La esclavitud, la tortura, la violación y el secuestro son las bases de nuestra sociedad capitalista, el suelo impensado y reprimido en el fondo culposo del inconsciente colonialista. Y la historia, como todo lo reprimido, se repite, una y otra vez, al igual que los crímenes raciales en EEUU. Deberíamos preguntarnos, entonces, hasta dónde llegarán las denuncias, las cosas manchadas con sangre por la civilización Occidental. Las estatuas fueron primero, pero también están los grandes museos, el British Museum, el Louvre y el Metropolitan de Nueva York, en los que se exhiben templos enteros de civilizaciones griegas o egipcias. Allí también hay sangre, ¿se atreverán a devolver su atractivo cultural? Podríamos recordarles a esos manifestantes, que la ropa que visten también está manchada con sangre por la esclavitud moderna, y así también la limpieza de sus calles, sus placeres ilícitos, sus consumos progresistas, sus salarios en blanco. En Inglaterra, por ejemplo, en el año 2017 se denunciaron 5.000 casos de esclavitud moderna, en el mundo, por otro lado, ascienden a la vergonzosa cifra de 40 millones. ¿Quiénes son esos esclavos? Trabajadores y trabajadoras que aportan su trabajo a una valorización que sigue convergiendo en el Primer Mundo.
Nuevamente, ¿hasta dónde llega el crimen de la esclavitud?

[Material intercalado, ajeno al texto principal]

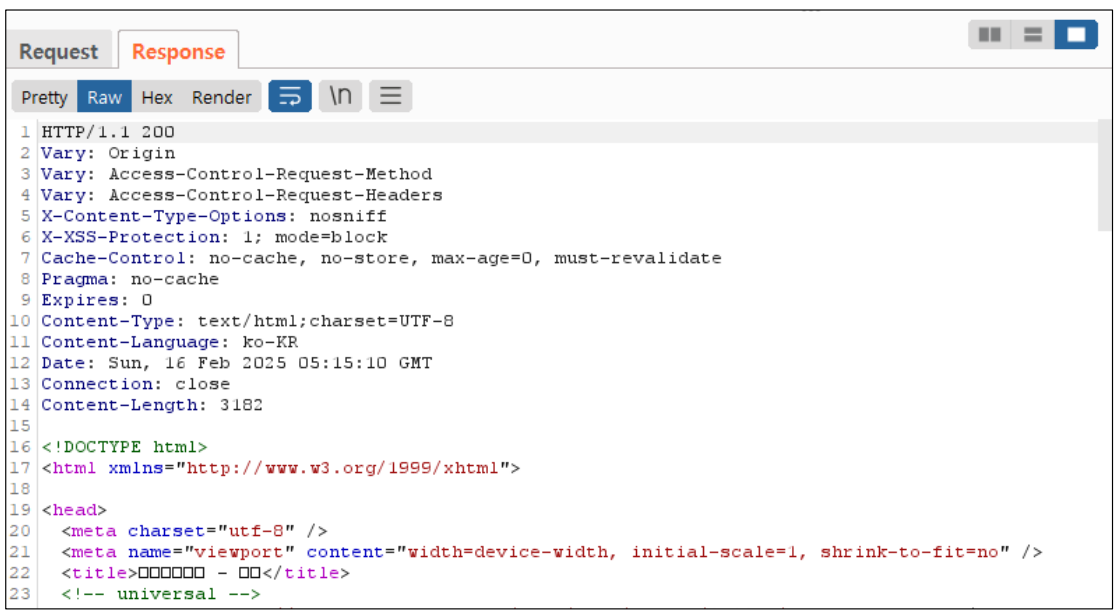This screenshot has width=1119, height=616.
Task: Switch to the Request tab
Action: (59, 52)
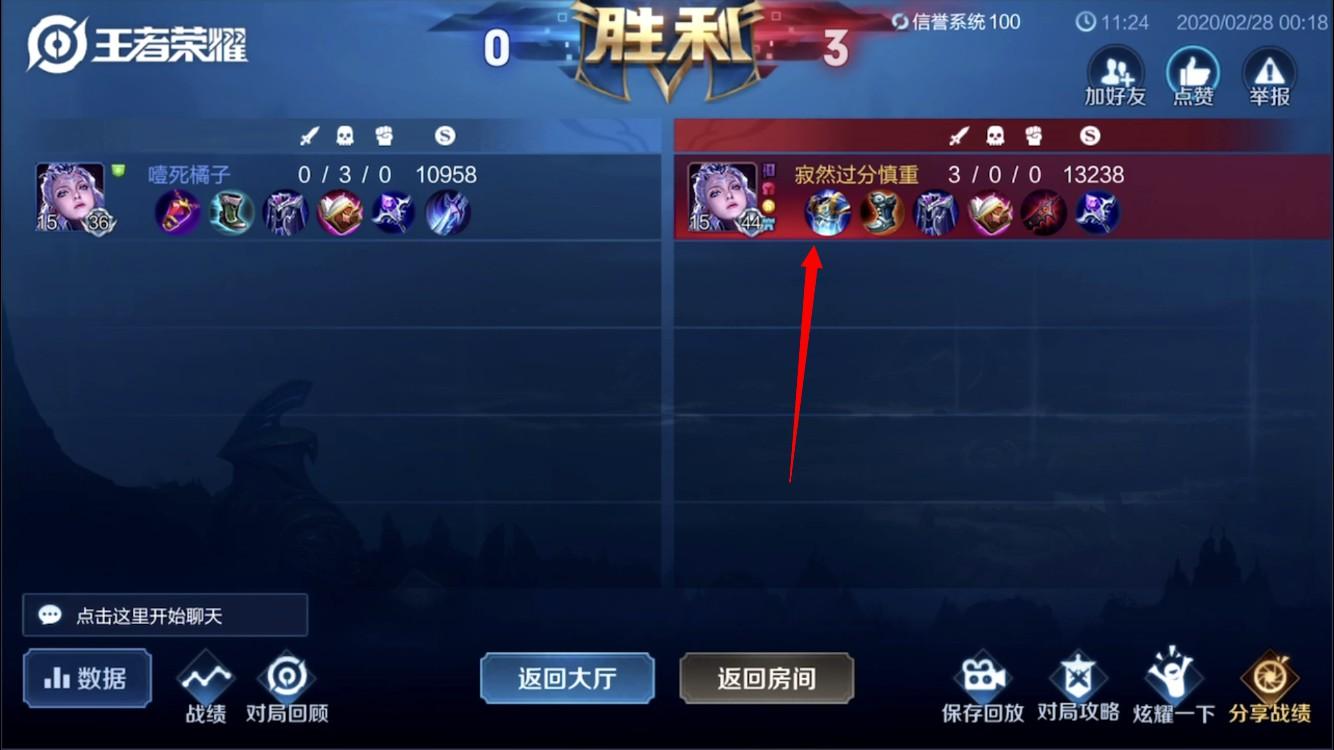This screenshot has height=750, width=1334.
Task: Click the 王者荣耀 logo at top-left
Action: click(137, 45)
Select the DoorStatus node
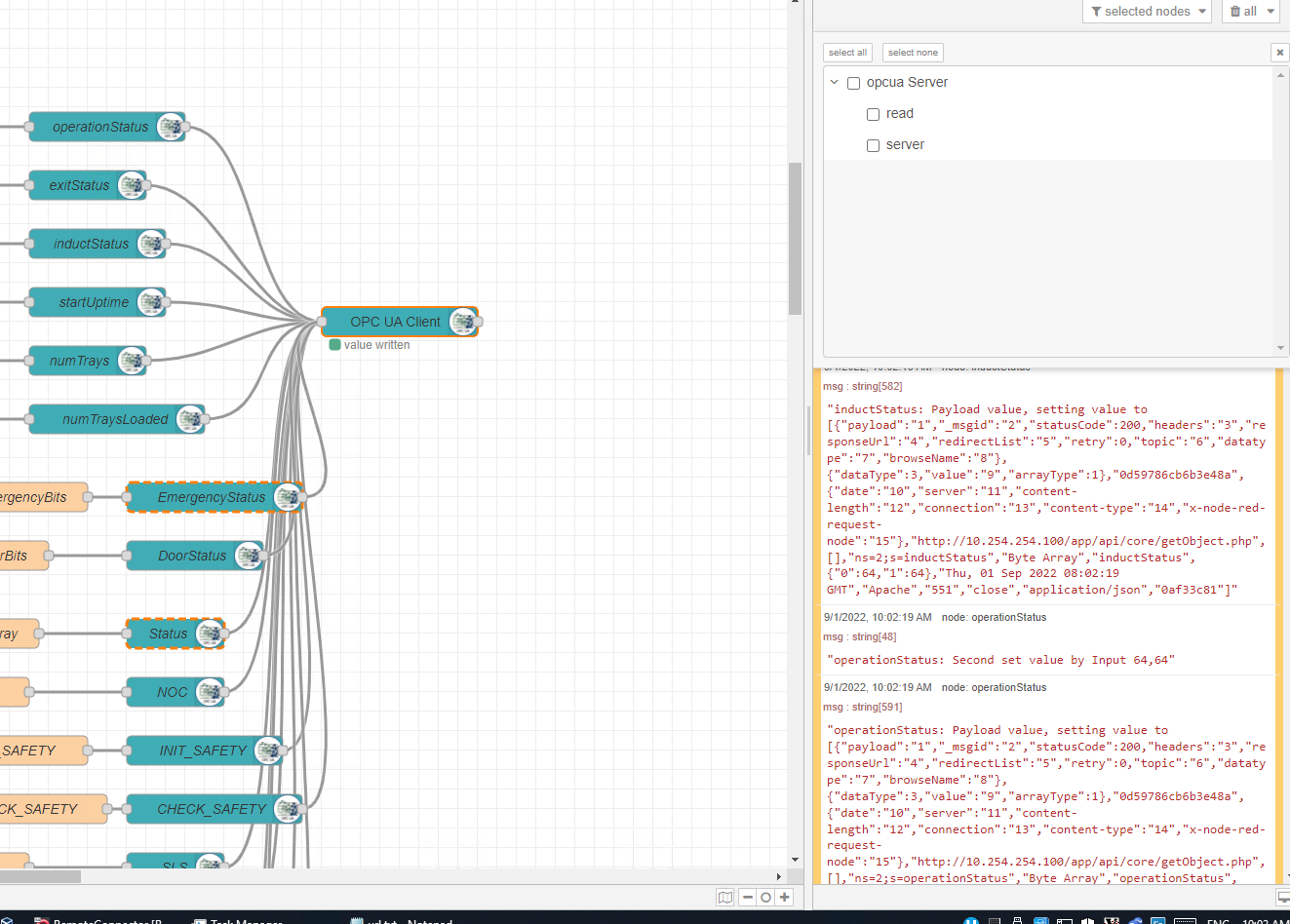Screen dimensions: 1290x924 click(192, 556)
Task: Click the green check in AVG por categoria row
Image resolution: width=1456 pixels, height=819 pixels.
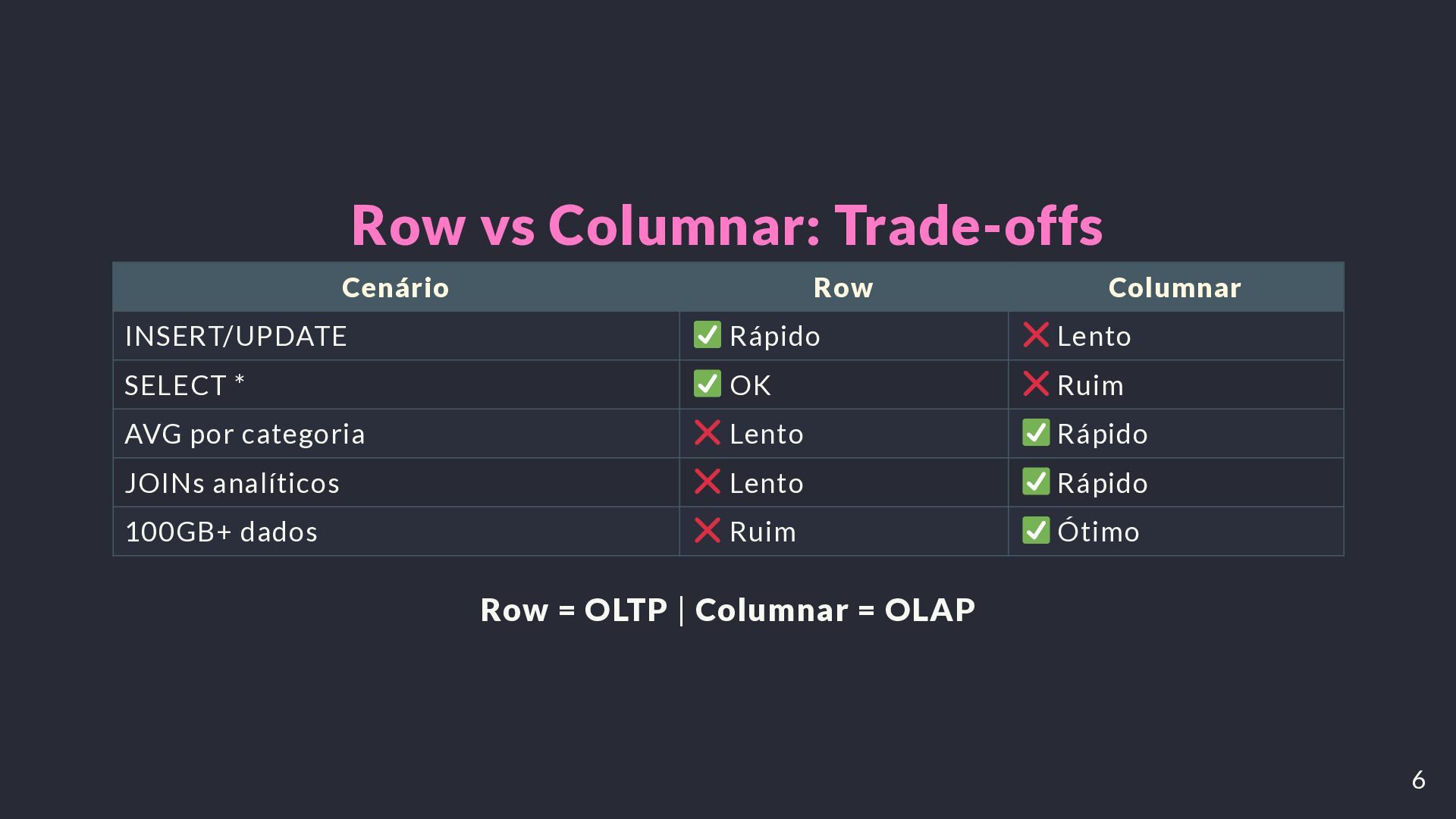Action: [x=1036, y=432]
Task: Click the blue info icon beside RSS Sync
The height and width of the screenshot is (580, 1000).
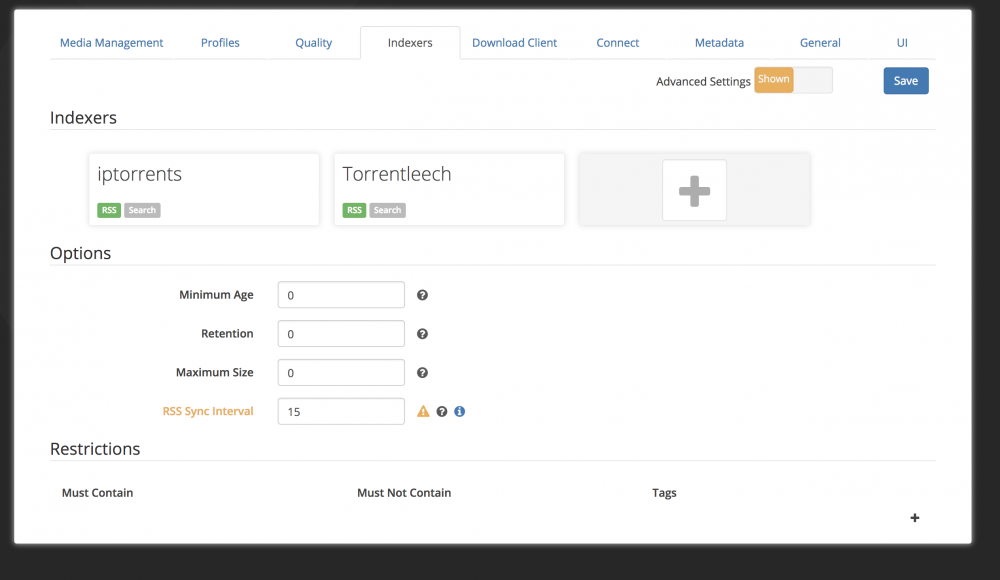Action: [459, 412]
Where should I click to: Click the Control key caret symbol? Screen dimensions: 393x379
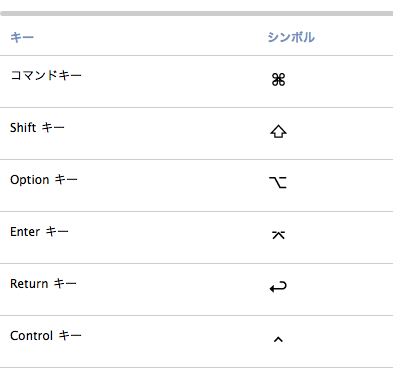pos(278,339)
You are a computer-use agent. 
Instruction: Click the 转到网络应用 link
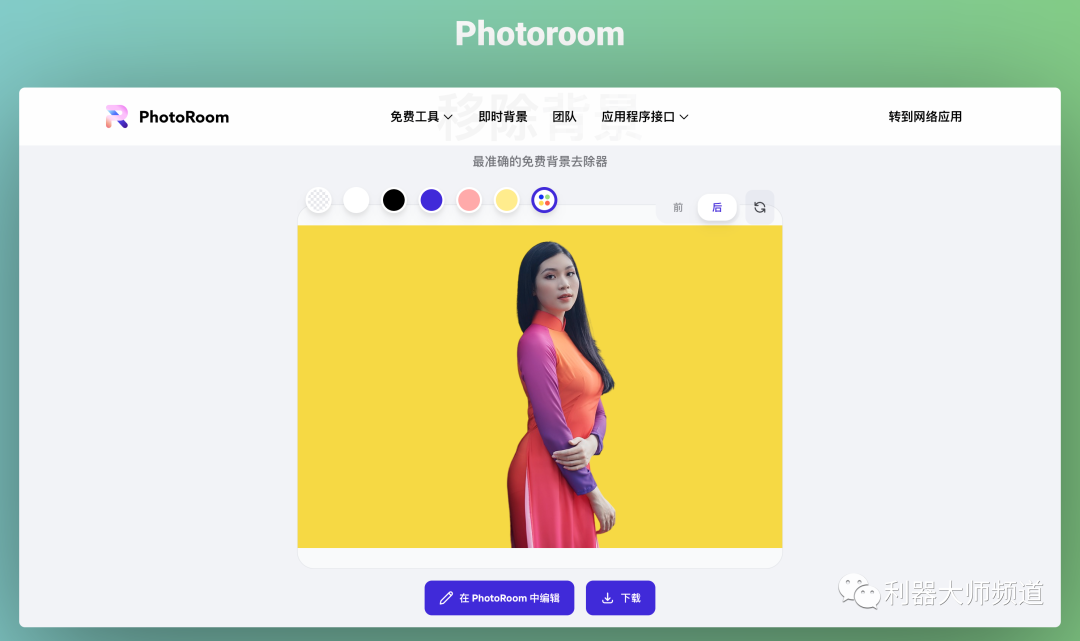[924, 116]
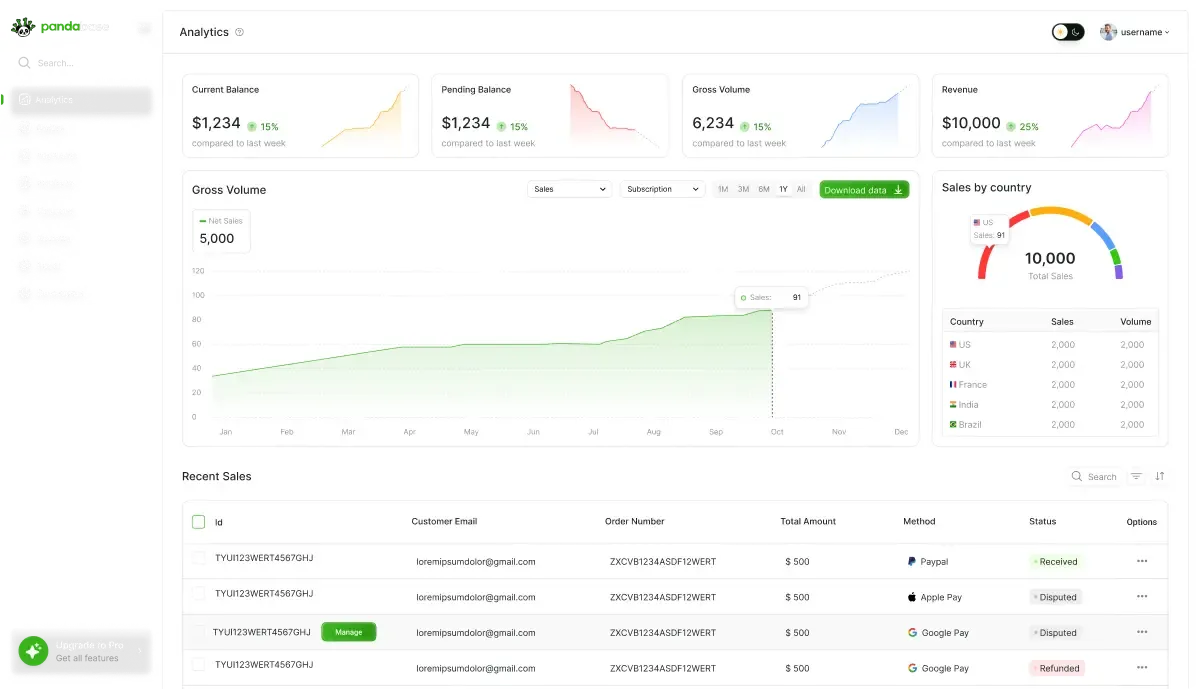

El bienestar del primer mundo está manchado con sangre y, siguiendo con la misma lógica, también habría que vandalizarlo, arrojando a los ríos de Europa los servicios sociales, los seguros de desempleo, los empleos en blanco, las cuentas bancarias, los abarrotados centros comerciales, el bello arte y el entretenimiento, las humanitarias ONGs y el estándar de vida. Pero eso es otro cantar.
El crimen racial llega hasta el capitalismo y sus clases sociales, y por eso, si queremos eliminar el racismo, es preciso eliminar la organización clasista del trabajo, acabar con estatuas y con aquello que organiza nuestras vidas desde 1492: el capitalismo.
Cualquier otra cosa es una distracción que dejará intacto el fundamento mismo de nuestra sociedad y nos obligará a repetir el crimen racial una vez más.